Make CLAUDE.md the Project's Memory
Concentrate your project-specific rules in CLAUDE.md. The common advice is to "keep it short, period." Several sources suggest around 60 lines as a guideline and warn that a bloated file "causes the actual instructions to be ignored."
- Generate a starting point with
/init, commit it to git, and grow it as a team. - Apply the test to each line: "Would Claude make a mistake if I deleted this? If not, cut it."
- Reference details via links or
@pathimports rather than cramming them into the body (progressive disclosure). - Run a self-improvement loop where, every time you fix a bug, you "add a one-line rule so the same thing does not happen again."
Close the Verification Loop (Often TDD)
The most universal technique is to give Claude a pass/fail check it can run on its own. TDD in particular (write the test first, confirm it fails, commit, and implement until it goes green) is repeatedly recommended as an "external oracle that does not go off the rails even as a session grows long." It is also important to demand evidence—asking "show me the test output" rather than accepting "it works" (References 5 and 6).
Parallelization and Checkpoints
As things scale up, run multiple tasks in parallel using isolated sessions with git worktree (claude --worktree feature-auth). Headless mode claude -p is useful for CI and bulk transformations across many files. That said, practitioners agree that "the degree of parallelism is decided by your own review capacity, not the tool's limit (two or three is a good rule of thumb)" (References 2 and 6).
In addition, the recommended practice is to use small, frequent commits as "save points," rolling back if something goes wrong (Reference 4). For steps where you want formatting and tests to run reliably, ensure them with a deterministically firing Hook (such as PostToolUse) rather than an advisory CLAUDE.md (Reference 6).
References
- Anthropic, "Best practices for Claude Code" (official documentation) — https://code.claude.com/docs/en/best-practices
- Anthropic, "Common workflows" (official documentation) — https://code.claude.com/docs/en/common-workflows
- Harper Reed, "Basic Claude Code" (May 8, 2025) — https://harper.blog/2025/05/08/basic-claude-code/
- Les Orchard, "Baby steps into semi-automatic coding" (June 7, 2025) — https://blog.lmorchard.com/2025/06/07/semi-automatic-coding/
- Bex Tuychiev / DataCamp, "Claude Code Best Practices: Planning, Context Transfer, TDD" (March 9, 2026) — https://www.datacamp.com/tutorial/claude-code-best-practices
- Galian / DEV Community, "Claude Code Workflow: Best Practices That Ship Code" (June 8, 2026) — https://dev.to/galian/claude-code-workflow-best-practices-that-ship-code-na
Frequently Asked Questions (FAQ)
What is the basic way to run a project with Claude Code?

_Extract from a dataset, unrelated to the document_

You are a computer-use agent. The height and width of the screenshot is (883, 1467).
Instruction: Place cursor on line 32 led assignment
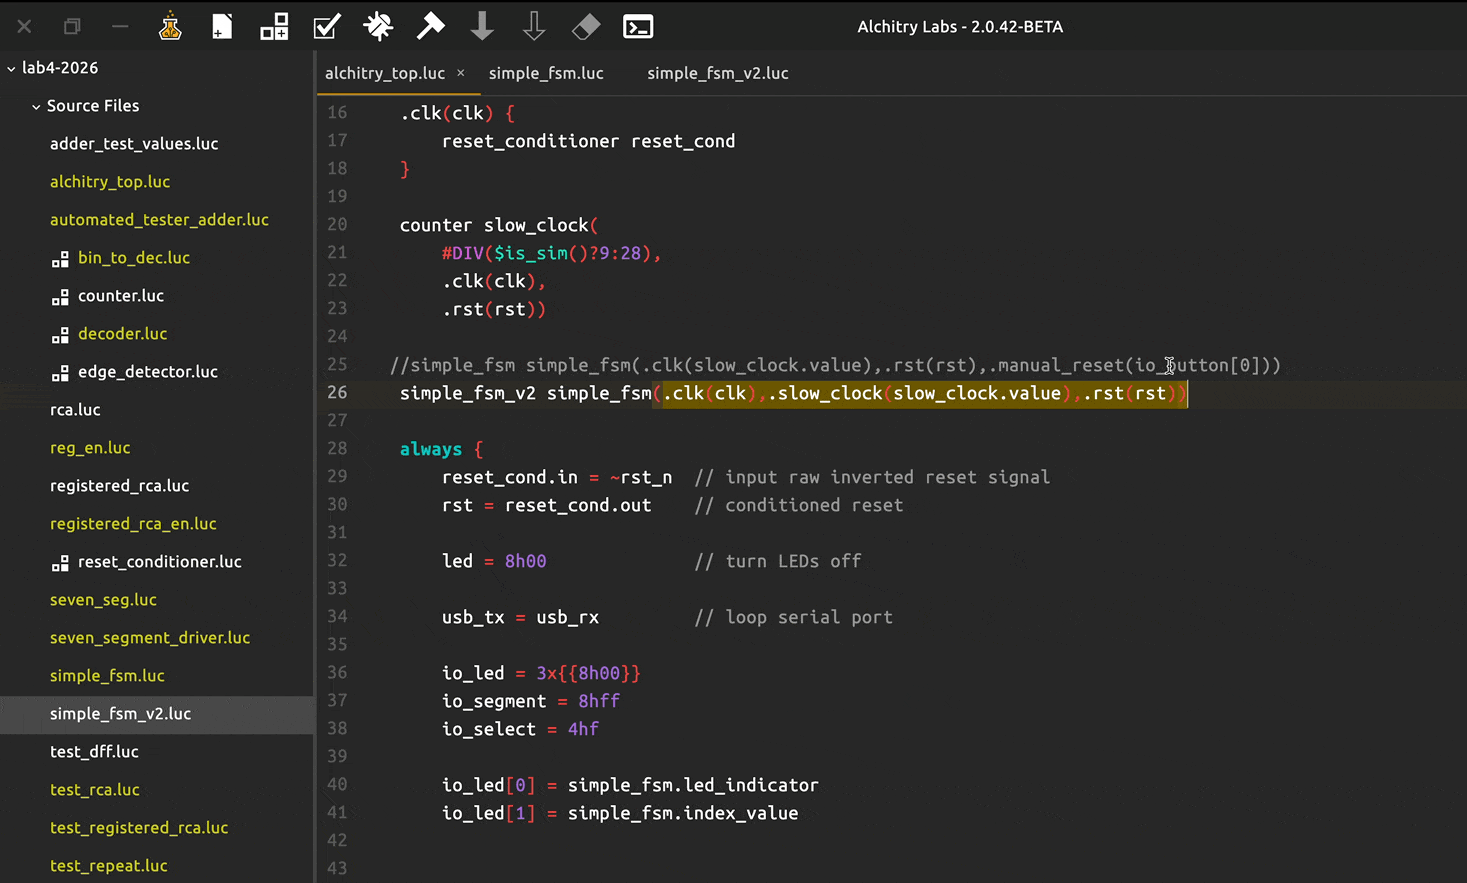pos(494,561)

The core approach recommended by Anthropic is the four-phase loop of Explore -> Plan -> Code -> Commit. In plan mode you read the relevant files to understand them without making changes, then have Claude draft an implementation plan that a human reviews and edits, then implement it as planned and verify the result, and finally commit and open a pull request. Match the weight of the plan to the complexity of the task; for a change you can describe in a single sentence, you can skip the plan.

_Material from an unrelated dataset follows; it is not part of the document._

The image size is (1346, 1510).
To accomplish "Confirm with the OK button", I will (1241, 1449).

Should I keep the plan in chat, or save it to a file?
Most practitioners do not leave the plan in chat; they save it to files such as spec.md (specification) and plan.md / prompt_plan.md (steps). After you edit the plan, have the AI critique it, answer its questions and iterate, you can start implementation in a fresh session armed only with the plan and the existing code, which avoids context bloat. The idea is that approving a plan is far cheaper than untangling a wrong diff.
How should I write CLAUDE.md?
Concentrate your project-specific rules in CLAUDE.md and, above all, keep it short. Several sources suggest around 60 lines as a guideline and warn that a bloated file causes the actual instructions to be ignored. Generate a starting point with /init, commit it to git and grow it as a team, apply the test of "would Claude make a mistake if I deleted this line?" to each line, and reference details via links or @path imports.